GA4K ancestry inference

Principal component analysis was performed on a subset of LD and MAF pruned variants from chromosome 1 using plink (version 2)²⁴ (“indep-pairwise” flag, values: 1000, 50, 0.05; “maf” flag, value: 0.01) and flashpcaR (version 2.0.1)²⁵. Using a subset of known ancestry labels, the full GA4K cohort was filtered to define a European (EUR) ancestry cohort composed of individuals with known EUR ancestry and those inferred from manual inspection of a principal components plot (PC1 > 0, PC2 < 0.005).

Filtering PGS and calculating individual scores

Individual-level PGSs for GA4K participants were calculated using PGS weights obtained from The Polygenic Score (PGS) Catalog¹¹ (see Data Availability). From a starting set of 3,334 PGS downloaded from PGS Catalog (February 2023), PGS measuring the same trait or disease were filtered by retaining the PGS with the greatest number of variants. Further, PGS measuring lifestyle phenotypes such as diet were removed. PGS containing duplicated variants (more than one weight listed for the same variant) were removed. PGS variants were converted to hg38 coordinates using dbSNP²⁶ (version 155) where necessary. 1,151 PGS remained after applying these filtering criteria. PGS were linked to category labels using the PGS ontology ID and trait category annotations available from PGS Catalog. PGS variants were restricted to autosomes only and variants mapping to the HLA region were removed. PGSs were calculated using plink (version 1.9)²⁴ (“sum” flag) on all variants available in the GA4K imputed genotype callset with R²>=0.8 (“exclude-if-info” flag). PGS scores were converted to Z-scores within each PGS in the full GA4K EUR ancestry cohort (proband and other family members, N = 7,436). Individuals with an extreme outlier PGS Z-score (abs(PGS Z-score)>=10) in one or more PGS were removed from further analysis. This cohort was then filtered for probands only (N = 2,374). The remaining samples were retained for analysis using mother, father, and/or sibling PGS data.

Identifying significant HPO-PGS associations

PGSs were associated with rare disease case sub-cohorts using HPO IDs for any ID with a minimum proband count 5 among the 2,374 proband study cohort (N = 574 sub-cohorts). For each HPO sub-cohort and PGS (N HPO = 574; N PRS = 1,151; N = 660,674 pairwise comparisons) a logistic regression model was used with HPO case/control status as the response variable and PGS Z-score, first five principal components of ancestry (see “GA4K inferred ancestry”), and sex as predictor variables. Model fit was assessed with Nagelkerke’s R squared using the NagelkerkeR2 function in the fmsb package (version 0.7.5) in R. An empirical P-value was calculated for each pairwise comparison using a simulated null distribution of logistic regression abs(Z-statistics) across 10,000 permutations of random case/control label reassignment (retaining relative HPO case/control counts) within each HPO-PGS pair (approximately 6.6B total model calculations). Predictor variables remained as described above. Empirical P-values were generated in R using the empPvals function available in the qvalue package (version 2.30.0)²⁷. The empirical P-value is defined here as the fraction of null logistic regression abs(Z-statistics) that match or exceed the observed abs(Z-statistic) (plus an integer constant) for a given HPO-PGS pair. In this way, the minimum possible empirical P-value for a given HPO-PGS pair in the present analysis is 1×10^-04 (i.e., the observed statistic is not matched or exceeded by any of the 10,000 null statistics from permutations). The expectation of this procedure is that the distribution of null empirical P-values follows a uniform distribution²⁸; however, when combining empirical P-values across all HPO-PGS pairs it was observed that this distribution was not uniform (Kolmogorov-Smirnov test) and that the estimate of null statistics was affected by the relative sample size of each HPO sub-cohort. Therefore, the false discovery rate (FDR) was calculated within each HPO case sub-cohort separately (N = 574 cohorts) to conform with the expected uniform distribution of empirical P-values.

********

Transcribe the polygenic score methods text word for word from "GA4K ancestry inference" to "PC2 < 0.005).".

Extracted entries

********

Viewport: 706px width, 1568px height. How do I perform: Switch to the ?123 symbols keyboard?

********

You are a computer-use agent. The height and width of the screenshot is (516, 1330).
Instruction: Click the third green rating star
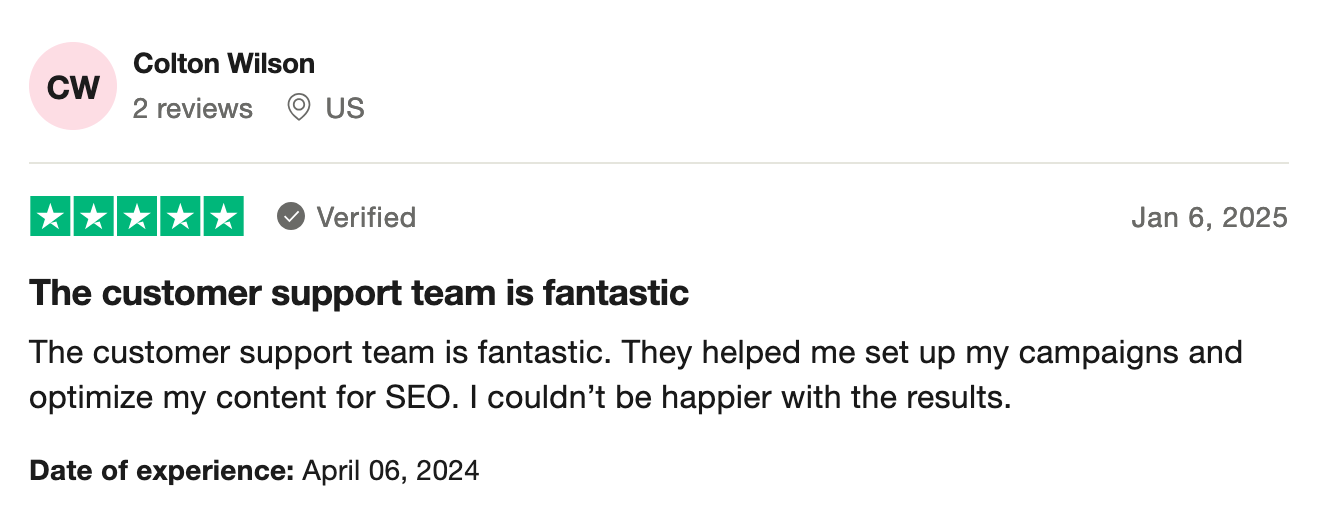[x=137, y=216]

********

Exercise response
GA4K ancestry inference

Principal component analysis was performed on a subset of LD and MAF pruned variants from chromosome 1 using plink (version 2)²⁴ (“indep-pairwise” flag, values: 1000, 50, 0.05; “maf” flag, value: 0.01) and flashpcaR (version 2.0.1)²⁵. Using a subset of known ancestry labels, the full GA4K cohort was filtered to define a European (EUR) ancestry cohort composed of individuals with known EUR ancestry and those inferred from manual inspection of a principal components plot (PC1 > 0, PC2 < 0.005).